Na TV: "Serpico", com Al Pacino
sexta-feira, 31 de julho de 2009 - 5 Comentários
Nada de novo no cinema (o filme a ser visto ainda é Inimigos Públicos, de Michael Mann). A pedida de hoje está na TV, e é uma raridade: Serpico, um dos grandes filmes dos anos 70 - e um dos que se perderam com o tempo (por exemplo, nunca foi lançado em DVD no Brasil). O filme será exibido na TCM, às 22:00.
Pacino como Serpico: ícone dos anos 70 (esta foto está na parede do quarto de Tony Manero, personagem do John Travolta em Os Embalos de Sábado à Noite).
O filme, dirigido por Sidney Lumet, traz Al Pacino como Frank Serpico, o policial dos sonhos dos liberais: um cara normal, fazendo seu trabalho e, que coisa!, incorruptível. Em Nova York, na década de 70, bem antes do "tolerância zero" - a cidade era um lixo. Como é um cara normal, e como estamos nos anos 70, ele anda barbudo e vestido feito um hippie, o que faz com que tenha mais facilidade para arrumar umas mulheres e fazer amigos, mas também faz com que seja visto como uma excrecência por seus colegas e superiores. Trabalhando à paisana, começa a ter sucesso nas suas missões de deter traficantes e outros bandidos.
Mas o problema aparece quanndo ele recebe seu primeiro envelope de dinheiro: a princípio, não entendendo tratar-se de suborno, leva para os colegas, depois para os chefões; depois, contrariando os conselhos de todos (ficar com a grana e fechar o bico), Serpico leva o caso às mais altas instâncias, provocando a ira de toda a corporação. Um tiro na cara é o mínimo que ele vai levar. A história é real, e o filme causou grande sensação quando do seu lançamento.
Veja o trailer de Serpico!
Sua jornada quixotesca ilustra a morte do sonho hippie e prenuncia a era Reagan: o sonho dourado de "uma vida melhor no futuro", "com gente fina, elegante e sincera, com habilidade de dizer mais 'sim' do que 'não'", estava acabando.
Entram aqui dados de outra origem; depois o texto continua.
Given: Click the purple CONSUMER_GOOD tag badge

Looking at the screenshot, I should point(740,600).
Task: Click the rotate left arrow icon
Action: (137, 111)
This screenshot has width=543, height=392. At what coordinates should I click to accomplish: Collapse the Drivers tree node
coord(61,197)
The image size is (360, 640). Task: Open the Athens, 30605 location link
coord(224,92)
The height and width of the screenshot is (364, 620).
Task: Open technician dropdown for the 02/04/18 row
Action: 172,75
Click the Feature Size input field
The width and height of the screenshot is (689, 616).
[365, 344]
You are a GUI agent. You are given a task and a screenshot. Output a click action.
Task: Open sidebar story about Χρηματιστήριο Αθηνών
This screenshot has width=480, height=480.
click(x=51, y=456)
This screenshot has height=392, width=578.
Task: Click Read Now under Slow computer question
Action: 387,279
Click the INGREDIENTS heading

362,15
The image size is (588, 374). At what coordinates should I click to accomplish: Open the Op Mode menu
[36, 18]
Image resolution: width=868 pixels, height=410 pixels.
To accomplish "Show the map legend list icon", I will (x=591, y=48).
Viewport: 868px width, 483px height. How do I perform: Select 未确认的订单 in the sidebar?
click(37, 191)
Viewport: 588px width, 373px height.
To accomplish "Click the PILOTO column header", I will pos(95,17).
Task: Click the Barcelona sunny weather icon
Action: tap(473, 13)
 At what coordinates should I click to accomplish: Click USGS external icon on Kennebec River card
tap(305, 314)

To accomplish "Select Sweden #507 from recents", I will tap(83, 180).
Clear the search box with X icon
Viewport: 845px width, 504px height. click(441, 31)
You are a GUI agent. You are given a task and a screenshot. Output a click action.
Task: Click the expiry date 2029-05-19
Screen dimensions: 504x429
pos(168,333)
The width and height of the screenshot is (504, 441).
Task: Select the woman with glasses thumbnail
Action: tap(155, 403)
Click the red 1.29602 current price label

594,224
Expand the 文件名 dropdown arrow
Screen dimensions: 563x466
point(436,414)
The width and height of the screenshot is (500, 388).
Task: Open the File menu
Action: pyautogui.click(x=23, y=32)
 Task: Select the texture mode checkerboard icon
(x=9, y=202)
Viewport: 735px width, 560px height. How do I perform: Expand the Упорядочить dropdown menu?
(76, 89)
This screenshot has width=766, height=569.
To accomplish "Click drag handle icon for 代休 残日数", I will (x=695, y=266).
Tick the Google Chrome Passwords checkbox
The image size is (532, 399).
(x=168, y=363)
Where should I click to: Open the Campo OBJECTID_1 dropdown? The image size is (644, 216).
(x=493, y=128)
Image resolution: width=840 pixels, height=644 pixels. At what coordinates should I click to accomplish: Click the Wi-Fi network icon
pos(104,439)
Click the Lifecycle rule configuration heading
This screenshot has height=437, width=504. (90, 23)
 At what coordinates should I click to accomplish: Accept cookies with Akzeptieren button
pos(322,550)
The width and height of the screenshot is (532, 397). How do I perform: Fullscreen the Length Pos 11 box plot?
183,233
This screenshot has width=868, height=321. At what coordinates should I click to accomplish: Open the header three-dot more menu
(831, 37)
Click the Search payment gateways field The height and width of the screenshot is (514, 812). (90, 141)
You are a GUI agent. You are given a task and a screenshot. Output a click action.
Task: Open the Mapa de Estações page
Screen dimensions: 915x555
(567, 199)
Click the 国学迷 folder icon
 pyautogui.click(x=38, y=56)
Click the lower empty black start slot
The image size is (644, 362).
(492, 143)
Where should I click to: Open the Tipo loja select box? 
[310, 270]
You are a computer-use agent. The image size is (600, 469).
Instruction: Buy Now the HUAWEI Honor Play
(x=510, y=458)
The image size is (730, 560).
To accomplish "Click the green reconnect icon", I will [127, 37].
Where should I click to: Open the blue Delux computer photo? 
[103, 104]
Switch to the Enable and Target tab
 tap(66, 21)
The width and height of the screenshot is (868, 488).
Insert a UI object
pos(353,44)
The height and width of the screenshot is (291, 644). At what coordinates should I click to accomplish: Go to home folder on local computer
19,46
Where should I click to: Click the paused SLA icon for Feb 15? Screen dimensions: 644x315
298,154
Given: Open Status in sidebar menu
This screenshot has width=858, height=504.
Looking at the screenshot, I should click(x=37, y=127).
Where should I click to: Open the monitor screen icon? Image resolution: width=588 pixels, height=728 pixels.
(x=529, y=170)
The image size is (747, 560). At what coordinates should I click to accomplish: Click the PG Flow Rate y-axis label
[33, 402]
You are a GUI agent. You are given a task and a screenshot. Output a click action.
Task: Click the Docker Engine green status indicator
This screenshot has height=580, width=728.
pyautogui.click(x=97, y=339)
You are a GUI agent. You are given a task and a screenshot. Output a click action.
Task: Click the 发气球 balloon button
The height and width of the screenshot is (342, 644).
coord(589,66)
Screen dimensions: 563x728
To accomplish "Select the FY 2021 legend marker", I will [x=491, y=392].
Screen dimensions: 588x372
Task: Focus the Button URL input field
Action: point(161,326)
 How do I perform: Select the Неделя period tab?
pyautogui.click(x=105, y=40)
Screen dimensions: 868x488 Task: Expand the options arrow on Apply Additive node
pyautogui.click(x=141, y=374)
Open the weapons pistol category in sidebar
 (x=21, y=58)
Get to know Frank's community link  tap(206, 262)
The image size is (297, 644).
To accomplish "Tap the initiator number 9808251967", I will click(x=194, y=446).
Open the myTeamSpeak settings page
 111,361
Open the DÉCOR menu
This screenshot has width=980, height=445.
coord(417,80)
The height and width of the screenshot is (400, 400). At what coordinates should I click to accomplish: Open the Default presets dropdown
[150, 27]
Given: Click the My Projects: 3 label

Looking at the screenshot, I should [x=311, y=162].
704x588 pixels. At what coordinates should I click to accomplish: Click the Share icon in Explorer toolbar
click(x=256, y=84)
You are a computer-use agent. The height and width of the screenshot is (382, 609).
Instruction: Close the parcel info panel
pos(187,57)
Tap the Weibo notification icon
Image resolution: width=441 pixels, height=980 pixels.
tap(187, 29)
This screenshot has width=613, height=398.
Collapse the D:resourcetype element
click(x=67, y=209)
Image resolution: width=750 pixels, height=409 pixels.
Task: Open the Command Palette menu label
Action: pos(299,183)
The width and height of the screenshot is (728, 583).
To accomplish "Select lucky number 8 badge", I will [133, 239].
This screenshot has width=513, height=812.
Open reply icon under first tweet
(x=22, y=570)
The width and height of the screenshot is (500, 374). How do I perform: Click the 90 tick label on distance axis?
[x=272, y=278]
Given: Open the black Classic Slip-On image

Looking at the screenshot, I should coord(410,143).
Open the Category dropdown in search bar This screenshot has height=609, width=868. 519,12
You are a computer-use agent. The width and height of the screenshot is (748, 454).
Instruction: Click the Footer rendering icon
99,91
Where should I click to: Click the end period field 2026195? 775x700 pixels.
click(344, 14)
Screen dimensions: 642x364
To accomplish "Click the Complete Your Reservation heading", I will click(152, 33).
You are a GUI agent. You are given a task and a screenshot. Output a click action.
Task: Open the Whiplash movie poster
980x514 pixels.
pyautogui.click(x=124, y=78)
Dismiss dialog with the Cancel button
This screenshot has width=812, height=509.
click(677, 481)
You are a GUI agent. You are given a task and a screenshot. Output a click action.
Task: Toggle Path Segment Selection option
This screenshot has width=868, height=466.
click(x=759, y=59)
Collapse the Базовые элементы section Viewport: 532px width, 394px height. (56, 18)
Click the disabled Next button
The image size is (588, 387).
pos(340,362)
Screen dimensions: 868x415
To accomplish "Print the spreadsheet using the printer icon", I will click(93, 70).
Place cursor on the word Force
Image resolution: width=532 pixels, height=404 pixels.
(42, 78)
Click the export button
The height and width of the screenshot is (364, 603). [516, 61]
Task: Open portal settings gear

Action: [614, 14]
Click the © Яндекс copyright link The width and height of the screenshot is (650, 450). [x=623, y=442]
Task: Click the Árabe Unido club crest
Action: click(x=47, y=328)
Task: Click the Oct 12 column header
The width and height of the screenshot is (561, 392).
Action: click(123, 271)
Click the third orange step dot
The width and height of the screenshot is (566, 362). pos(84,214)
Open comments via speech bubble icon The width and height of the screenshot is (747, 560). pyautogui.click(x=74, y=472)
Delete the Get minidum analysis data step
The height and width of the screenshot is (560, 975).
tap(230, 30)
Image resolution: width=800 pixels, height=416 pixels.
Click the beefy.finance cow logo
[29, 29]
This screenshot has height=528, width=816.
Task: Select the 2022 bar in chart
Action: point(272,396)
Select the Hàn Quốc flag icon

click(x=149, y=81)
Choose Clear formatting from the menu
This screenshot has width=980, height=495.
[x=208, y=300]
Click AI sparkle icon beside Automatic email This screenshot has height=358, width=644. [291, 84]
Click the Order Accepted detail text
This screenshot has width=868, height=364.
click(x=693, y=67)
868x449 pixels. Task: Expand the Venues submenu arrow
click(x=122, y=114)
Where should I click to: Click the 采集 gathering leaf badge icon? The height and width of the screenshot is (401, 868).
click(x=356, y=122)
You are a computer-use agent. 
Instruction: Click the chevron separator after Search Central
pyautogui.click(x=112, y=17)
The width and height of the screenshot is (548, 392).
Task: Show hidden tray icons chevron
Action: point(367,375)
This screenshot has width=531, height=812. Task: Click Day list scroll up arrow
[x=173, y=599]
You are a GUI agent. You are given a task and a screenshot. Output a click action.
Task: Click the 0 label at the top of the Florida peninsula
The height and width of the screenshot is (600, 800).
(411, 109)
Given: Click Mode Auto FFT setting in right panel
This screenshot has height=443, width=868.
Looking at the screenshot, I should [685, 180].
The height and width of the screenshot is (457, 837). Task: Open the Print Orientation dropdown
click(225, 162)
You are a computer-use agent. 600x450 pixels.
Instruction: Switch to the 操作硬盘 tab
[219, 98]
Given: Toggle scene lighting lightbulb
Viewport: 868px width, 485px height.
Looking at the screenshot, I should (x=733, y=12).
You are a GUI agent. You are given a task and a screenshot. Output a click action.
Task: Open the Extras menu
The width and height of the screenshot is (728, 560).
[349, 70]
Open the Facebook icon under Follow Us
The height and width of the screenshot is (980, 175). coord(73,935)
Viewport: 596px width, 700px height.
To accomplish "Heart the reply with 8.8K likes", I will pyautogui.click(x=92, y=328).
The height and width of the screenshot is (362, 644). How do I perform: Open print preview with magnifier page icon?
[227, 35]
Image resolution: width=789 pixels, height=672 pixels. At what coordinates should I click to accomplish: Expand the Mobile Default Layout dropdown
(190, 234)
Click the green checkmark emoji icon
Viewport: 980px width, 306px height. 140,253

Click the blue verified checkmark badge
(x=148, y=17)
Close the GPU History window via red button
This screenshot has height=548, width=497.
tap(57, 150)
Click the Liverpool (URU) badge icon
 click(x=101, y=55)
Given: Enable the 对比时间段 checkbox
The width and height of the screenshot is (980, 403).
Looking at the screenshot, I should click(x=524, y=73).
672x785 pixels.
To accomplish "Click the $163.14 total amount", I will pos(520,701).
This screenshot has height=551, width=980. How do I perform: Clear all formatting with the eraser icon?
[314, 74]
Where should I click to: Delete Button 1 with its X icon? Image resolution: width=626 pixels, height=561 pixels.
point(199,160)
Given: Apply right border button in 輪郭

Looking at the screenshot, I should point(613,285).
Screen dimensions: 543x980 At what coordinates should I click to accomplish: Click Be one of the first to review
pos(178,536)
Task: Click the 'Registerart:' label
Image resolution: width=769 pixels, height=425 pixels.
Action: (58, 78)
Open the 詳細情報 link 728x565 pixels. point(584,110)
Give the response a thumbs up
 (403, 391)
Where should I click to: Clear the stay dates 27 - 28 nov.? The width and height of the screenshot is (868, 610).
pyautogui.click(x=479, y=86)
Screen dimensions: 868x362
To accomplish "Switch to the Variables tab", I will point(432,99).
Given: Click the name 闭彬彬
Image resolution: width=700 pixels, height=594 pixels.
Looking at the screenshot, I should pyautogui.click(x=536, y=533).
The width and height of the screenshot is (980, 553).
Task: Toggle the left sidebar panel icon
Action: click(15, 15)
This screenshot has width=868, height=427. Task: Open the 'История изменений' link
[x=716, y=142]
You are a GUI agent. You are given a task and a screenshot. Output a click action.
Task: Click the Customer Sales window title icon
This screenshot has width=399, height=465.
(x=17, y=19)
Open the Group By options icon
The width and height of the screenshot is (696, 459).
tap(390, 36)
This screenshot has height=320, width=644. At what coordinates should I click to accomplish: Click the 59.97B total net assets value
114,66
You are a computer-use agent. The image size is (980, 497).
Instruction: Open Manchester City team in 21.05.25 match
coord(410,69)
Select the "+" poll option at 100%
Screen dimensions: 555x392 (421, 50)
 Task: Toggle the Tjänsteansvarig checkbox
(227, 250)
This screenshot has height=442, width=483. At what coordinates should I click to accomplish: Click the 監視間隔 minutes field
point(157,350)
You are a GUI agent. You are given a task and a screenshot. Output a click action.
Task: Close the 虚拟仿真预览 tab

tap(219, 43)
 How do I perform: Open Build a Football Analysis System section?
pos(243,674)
Anos depois, John Lennon seria assassinado na mesma Nova York de Serpico e os EUA seriam jogados numa era de conservadorismo que acabaria, eventualmente, dando um jeito no problema da violência em NYC - mas à maneira de Rudy Giulliani, na base da porrada.
Bem diferente do jeito sonhado por Serpico, Lumet e o público idealista do início dos anos 70.